1996 work of cultural criticism by Robert Bork

Slouching Towards Gomorrah: Modern Liberalism and American Decline is a 1996 non-fiction book by Robert H. Bork, a former United States Court of Appeals judge. Bork's thesis in the book is that U.S. and more generally Western culture is in a state of decline and that the cause of this decline is modern liberalism and the rise of the New Left. Specifically, he attacks modern liberalism for what he describes as its dual emphases on radical egalitarianism and radical individualism. The title of the book is a play on the last couplet of W. B. Yeats's poem "The Second Coming": "And what rough beast, its hour come round at last, / Slouches towards Bethlehem to be born?" Bork contends that the "rough beast of decadence … now sends us slouching towards our new home, not Bethlehem but Gomorrah." More directly, the title borrows from Joan Didion's Slouching Towards Bethlehem.

==Overview==
Bork first traces the rapid expansion of modern liberalism and leftism that occurred during the 1960s, arguing that this legacy of radicalism demonstrates that the precepts of modern liberalism and leftism are antithetical to the rest of the U.S. political tradition. He then attacks a variety of social, cultural, and political experiences as evidence of U.S. cultural decline and degeneracy. Among these are affirmative action, increased violence in and sexualization of mass media, the legalization of abortion, pressure to legalize assisted suicide and euthanasia, feminism and the decline of religion. Bork, himself a rejected nominee of President Ronald Reagan to the United States Supreme Court, also criticizes that institution and argues that the judiciary and liberal judicial activism are catalysts for U.S. cultural corruption.

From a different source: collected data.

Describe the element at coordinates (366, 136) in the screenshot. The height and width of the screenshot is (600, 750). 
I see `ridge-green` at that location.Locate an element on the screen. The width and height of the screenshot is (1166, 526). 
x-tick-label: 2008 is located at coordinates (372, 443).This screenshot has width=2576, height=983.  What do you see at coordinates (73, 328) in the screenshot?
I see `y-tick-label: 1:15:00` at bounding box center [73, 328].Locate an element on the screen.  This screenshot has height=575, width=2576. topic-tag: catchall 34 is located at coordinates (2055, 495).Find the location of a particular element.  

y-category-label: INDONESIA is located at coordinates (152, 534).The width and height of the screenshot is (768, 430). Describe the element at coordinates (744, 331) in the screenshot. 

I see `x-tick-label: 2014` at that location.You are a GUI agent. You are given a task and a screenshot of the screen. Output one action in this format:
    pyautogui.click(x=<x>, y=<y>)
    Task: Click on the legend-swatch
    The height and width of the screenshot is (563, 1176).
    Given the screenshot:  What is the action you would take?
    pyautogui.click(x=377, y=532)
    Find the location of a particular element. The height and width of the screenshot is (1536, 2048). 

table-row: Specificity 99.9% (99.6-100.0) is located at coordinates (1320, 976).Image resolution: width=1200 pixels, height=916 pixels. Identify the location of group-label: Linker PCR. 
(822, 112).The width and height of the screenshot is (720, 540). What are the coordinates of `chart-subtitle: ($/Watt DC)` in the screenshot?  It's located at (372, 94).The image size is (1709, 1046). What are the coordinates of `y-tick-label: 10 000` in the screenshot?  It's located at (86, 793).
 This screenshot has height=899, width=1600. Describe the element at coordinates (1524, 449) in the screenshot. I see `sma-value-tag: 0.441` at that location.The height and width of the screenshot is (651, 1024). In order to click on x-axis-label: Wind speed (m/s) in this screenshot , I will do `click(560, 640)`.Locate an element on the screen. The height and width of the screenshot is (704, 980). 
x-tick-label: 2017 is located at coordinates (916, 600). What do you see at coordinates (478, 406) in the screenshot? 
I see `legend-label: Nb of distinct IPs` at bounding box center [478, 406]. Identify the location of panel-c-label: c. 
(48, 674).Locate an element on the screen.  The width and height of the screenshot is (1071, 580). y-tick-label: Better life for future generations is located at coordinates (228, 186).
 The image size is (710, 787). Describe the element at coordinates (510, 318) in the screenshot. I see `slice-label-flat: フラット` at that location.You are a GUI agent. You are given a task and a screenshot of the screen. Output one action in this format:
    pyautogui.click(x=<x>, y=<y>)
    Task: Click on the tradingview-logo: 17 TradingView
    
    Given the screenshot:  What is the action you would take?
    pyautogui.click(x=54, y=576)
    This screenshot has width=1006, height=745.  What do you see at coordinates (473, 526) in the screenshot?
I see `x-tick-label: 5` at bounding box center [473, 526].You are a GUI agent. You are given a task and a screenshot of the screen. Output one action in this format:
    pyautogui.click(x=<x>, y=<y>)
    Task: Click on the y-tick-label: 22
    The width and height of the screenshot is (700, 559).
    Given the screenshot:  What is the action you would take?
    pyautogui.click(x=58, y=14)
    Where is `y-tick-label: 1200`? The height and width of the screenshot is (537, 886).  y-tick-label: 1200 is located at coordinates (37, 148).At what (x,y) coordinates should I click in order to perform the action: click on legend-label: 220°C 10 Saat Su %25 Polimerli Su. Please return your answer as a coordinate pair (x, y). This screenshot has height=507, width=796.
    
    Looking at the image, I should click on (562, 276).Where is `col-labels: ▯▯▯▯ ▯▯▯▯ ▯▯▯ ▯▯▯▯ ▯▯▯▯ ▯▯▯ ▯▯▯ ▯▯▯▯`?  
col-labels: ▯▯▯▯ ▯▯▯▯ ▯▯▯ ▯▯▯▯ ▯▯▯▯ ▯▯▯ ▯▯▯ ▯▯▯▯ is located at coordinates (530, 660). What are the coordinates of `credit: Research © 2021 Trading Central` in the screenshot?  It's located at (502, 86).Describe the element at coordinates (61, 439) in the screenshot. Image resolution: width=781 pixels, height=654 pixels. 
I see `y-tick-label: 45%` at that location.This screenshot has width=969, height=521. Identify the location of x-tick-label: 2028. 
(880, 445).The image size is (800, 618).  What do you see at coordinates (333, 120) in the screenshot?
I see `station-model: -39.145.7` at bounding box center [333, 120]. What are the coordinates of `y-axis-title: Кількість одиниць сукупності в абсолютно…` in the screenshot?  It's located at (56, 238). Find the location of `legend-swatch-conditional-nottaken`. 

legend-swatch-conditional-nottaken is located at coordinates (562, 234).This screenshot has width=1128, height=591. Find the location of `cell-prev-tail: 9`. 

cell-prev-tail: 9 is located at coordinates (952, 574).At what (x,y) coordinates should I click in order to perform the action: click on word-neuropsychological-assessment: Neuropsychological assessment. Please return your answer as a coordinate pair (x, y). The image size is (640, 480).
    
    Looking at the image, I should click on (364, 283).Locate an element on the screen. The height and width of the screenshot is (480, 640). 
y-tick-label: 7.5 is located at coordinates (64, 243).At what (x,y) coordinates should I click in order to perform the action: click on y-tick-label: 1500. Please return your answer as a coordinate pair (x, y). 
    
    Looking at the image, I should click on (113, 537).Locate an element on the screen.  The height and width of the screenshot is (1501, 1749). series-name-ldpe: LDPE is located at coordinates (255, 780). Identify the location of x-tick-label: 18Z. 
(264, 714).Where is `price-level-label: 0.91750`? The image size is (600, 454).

In Slouching Towards Gomorrah Bork advocates for an amendment to the United States Constitution which would allow Congress to override any federal court decision by simple majority vote.

==Reception==
The book received a negatively critical response by libertarian The Mises Review, which stated that "Bork's failure to set forward his arguments rigorously leads to a crucial error in his approach to constitutional interpretation" and that the "omni-competent state is, for Bork, not a monster to be dispatched but a tool to be used. Whether the state is likely to enforce the values he favors is a question he leaves un-examined".